Children do best when they know what to expect.
When I speak to PTA groups, it often takes place in a school library. I love school libraries. Everything has its own place. If there are any questions about the rules, they are posted on the wall to refer back to. If a book gets taken off of the shelf and you can’t find its original place, you just place it on a library cart to be reshelved.
Another thing about school libraries is that you are taught early on, as a child, how to use them. You learn these rules not only by absorbing them through the environment, but you generally have ongoing library education on how to properly use the library and how to behave.
So, how can we use these tactics in our homes?
Don’t Make Assumptions. Though it is true that children learn through observation, they also do need to have things explained to them. Don’t assume that they know towels go on the towel racks rather than the floor. Keep it in mind that they may not know that the specifics of your family culture may change as they get older.
An example? Many children take a bath just once or twice a week. As children grow and start bathing or showering once a day, they may not stop to think that towels should get reused a few times before being washed. Often, changes like this result in frustration from parents – “Why are all of our towels dirty?! Don’t you know to reuse them before putting them in the hamper?!” If no one has told them, they really may not!

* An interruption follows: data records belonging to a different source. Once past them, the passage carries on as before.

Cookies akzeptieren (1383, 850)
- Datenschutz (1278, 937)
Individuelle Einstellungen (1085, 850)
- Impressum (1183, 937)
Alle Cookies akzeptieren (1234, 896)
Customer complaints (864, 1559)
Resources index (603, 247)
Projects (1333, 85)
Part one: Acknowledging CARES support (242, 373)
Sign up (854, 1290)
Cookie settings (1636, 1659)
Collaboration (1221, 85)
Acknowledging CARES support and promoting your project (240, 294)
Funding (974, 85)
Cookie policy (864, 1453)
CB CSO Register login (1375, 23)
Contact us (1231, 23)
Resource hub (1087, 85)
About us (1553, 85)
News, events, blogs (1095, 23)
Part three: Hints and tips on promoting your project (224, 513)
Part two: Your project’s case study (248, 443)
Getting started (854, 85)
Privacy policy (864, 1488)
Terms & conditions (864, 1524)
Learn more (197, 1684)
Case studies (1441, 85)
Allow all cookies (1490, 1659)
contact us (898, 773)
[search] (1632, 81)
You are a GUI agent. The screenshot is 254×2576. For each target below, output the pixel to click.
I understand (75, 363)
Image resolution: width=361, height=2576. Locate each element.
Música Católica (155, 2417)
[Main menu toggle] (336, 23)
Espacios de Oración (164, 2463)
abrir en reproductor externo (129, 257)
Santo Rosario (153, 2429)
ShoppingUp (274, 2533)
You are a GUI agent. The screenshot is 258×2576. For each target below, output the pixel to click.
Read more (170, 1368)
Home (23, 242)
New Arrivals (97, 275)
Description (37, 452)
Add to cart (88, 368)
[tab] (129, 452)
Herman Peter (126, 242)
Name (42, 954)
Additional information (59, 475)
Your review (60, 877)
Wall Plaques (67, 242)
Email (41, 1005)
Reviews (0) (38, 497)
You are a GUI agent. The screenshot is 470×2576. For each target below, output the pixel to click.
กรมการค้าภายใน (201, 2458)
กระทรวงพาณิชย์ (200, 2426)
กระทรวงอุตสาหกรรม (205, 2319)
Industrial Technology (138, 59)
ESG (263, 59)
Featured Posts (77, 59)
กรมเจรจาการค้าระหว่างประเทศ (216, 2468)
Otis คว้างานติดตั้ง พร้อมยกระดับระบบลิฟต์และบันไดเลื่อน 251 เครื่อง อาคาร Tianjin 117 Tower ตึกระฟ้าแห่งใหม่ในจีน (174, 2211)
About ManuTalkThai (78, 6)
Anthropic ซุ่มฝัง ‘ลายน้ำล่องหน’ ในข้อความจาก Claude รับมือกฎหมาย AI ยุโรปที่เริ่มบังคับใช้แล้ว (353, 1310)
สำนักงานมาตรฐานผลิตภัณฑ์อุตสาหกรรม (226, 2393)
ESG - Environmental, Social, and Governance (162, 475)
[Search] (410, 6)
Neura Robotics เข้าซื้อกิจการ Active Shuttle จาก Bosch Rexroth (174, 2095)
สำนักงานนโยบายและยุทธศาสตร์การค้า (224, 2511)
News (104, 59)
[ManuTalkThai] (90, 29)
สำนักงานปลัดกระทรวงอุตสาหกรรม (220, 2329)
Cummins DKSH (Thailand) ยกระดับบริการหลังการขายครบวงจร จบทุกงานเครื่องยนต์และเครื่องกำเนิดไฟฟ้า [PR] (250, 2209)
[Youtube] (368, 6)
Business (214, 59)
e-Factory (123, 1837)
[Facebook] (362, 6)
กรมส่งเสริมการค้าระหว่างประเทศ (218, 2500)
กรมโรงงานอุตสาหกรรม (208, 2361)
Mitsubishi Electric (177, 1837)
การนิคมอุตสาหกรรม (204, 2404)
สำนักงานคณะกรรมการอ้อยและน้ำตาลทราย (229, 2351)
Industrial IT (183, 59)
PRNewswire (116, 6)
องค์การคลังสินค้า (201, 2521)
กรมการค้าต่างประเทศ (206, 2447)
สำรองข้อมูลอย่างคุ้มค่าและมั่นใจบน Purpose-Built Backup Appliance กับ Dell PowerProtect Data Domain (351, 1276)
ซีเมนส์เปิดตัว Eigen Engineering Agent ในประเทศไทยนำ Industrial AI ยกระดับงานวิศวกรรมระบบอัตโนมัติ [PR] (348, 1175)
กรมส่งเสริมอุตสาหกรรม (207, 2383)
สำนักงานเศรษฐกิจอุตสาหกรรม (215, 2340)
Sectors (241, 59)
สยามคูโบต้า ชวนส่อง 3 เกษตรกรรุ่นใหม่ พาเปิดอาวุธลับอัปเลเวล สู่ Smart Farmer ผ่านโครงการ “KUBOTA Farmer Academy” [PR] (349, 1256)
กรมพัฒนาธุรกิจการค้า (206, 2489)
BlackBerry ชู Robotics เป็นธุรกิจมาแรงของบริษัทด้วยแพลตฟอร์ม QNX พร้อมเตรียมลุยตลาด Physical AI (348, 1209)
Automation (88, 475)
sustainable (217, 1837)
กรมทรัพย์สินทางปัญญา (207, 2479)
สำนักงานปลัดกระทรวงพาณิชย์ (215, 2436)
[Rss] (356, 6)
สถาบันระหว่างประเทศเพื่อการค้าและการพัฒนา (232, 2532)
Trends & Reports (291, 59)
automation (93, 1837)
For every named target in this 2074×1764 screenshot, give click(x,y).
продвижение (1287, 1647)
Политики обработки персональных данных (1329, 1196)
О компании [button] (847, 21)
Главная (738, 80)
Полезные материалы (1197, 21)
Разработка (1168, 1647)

Have them help when making rules. When children have input into creating the structure of their home, they often remember things better. Let them make some decisions about where things are store in their rooms – or even in the kitchen. Are they responsible for putting dishes away? Let them make some decisions about where dishes are stored that work for them.
Review your expectations. Is what you are expecting of your children unrealistic? Are you demanding that they pick up, sort, and put away 75 toys at the end of the day – when in all reality, this overwhelms you? If you think you may be expecting too much, dial back your expectations for a bit – and adapt your environment to fit by putting some things away for a bit.
Knowing what to expect from your parents and your environment can help so much when it comes to feeling confident and empowered on a daily basis – because really, who doesn’t want that?